=== Exercise instructions ===
Where the records below reach the line containing "The height and width of the screenshot is (604, 617).", start transcribing, and end with the line containing "You are a computer-use agent. Image", exactly and with nothing else added.

=== Provided information ===

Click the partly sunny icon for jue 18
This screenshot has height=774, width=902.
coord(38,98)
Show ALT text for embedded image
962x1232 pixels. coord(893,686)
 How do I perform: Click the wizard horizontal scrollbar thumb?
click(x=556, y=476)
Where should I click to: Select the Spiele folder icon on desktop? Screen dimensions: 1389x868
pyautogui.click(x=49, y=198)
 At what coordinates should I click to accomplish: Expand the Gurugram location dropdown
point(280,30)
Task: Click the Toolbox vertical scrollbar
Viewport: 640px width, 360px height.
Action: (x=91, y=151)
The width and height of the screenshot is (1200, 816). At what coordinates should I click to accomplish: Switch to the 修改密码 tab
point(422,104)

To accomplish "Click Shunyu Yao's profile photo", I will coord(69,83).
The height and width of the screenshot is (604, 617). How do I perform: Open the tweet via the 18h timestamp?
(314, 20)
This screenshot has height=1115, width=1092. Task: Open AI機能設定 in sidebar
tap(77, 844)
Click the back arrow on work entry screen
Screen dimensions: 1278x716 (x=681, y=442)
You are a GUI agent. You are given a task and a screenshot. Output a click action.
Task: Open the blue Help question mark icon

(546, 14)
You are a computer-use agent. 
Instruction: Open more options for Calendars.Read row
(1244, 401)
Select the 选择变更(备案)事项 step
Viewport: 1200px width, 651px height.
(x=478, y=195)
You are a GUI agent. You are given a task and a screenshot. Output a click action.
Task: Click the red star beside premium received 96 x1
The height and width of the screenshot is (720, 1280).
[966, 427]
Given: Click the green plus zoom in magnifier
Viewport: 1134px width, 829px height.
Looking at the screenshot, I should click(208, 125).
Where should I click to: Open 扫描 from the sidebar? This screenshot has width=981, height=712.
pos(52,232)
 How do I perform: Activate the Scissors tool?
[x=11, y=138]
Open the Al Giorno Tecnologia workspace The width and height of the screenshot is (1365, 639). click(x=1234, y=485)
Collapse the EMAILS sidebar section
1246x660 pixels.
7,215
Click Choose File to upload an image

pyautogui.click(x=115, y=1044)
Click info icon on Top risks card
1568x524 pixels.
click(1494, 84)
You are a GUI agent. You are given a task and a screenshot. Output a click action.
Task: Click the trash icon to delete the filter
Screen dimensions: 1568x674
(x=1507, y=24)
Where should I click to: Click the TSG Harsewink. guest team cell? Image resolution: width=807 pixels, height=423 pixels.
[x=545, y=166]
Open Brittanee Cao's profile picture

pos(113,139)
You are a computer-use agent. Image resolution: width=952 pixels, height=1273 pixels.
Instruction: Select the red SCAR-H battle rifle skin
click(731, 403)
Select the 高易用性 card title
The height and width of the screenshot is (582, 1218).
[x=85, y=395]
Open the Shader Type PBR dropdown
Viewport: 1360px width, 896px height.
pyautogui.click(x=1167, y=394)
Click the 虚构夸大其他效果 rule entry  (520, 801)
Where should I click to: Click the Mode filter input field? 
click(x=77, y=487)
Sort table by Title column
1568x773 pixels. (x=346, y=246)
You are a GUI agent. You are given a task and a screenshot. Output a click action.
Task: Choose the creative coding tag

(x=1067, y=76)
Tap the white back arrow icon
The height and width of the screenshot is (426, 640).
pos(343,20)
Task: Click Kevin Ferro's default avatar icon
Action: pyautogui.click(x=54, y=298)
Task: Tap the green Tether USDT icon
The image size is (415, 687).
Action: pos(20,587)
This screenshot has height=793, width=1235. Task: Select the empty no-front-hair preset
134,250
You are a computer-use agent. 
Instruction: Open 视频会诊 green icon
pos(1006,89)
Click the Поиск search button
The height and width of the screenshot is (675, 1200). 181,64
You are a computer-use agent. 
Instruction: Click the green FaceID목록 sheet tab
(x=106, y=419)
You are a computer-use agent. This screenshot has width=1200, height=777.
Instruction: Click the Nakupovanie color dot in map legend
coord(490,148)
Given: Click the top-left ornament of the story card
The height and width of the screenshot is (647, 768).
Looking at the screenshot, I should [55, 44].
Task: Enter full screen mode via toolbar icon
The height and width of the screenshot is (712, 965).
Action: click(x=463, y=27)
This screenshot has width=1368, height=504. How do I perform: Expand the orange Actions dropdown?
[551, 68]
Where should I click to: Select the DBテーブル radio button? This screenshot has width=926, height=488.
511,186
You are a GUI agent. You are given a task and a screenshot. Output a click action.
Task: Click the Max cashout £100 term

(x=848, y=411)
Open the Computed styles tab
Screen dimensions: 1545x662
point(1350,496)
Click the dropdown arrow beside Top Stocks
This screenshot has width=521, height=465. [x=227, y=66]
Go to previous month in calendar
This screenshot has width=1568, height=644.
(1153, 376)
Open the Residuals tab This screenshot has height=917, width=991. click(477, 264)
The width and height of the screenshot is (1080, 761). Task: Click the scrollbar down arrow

=== Answer box ===
The height and width of the screenshot is (604, 617). How do I perform: Open the tweet via the 18h timestamp?
(314, 20)
This screenshot has height=1115, width=1092. Task: Open AI機能設定 in sidebar
tap(77, 844)
Click the back arrow on work entry screen
Screen dimensions: 1278x716 (x=681, y=442)
You are a GUI agent. You are given a task and a screenshot. Output a click action.
Task: Open the blue Help question mark icon

(546, 14)
You are a computer-use agent. 
Instruction: Open more options for Calendars.Read row
(1244, 401)
Select the 选择变更(备案)事项 step
Viewport: 1200px width, 651px height.
(x=478, y=195)
You are a GUI agent. You are given a task and a screenshot. Output a click action.
Task: Click the red star beside premium received 96 x1
The height and width of the screenshot is (720, 1280).
[966, 427]
Given: Click the green plus zoom in magnifier
Viewport: 1134px width, 829px height.
Looking at the screenshot, I should click(208, 125).
Where should I click to: Open 扫描 from the sidebar? This screenshot has width=981, height=712.
pos(52,232)
 How do I perform: Activate the Scissors tool?
[x=11, y=138]
Open the Al Giorno Tecnologia workspace The width and height of the screenshot is (1365, 639). click(x=1234, y=485)
Collapse the EMAILS sidebar section
1246x660 pixels.
7,215
Click Choose File to upload an image

pyautogui.click(x=115, y=1044)
Click info icon on Top risks card
1568x524 pixels.
click(1494, 84)
You are a GUI agent. You are given a task and a screenshot. Output a click action.
Task: Click the trash icon to delete the filter
Screen dimensions: 1568x674
(x=1507, y=24)
Where should I click to: Click the TSG Harsewink. guest team cell? Image resolution: width=807 pixels, height=423 pixels.
[x=545, y=166]
Open Brittanee Cao's profile picture

pos(113,139)
You are a computer-use agent. Image resolution: width=952 pixels, height=1273 pixels.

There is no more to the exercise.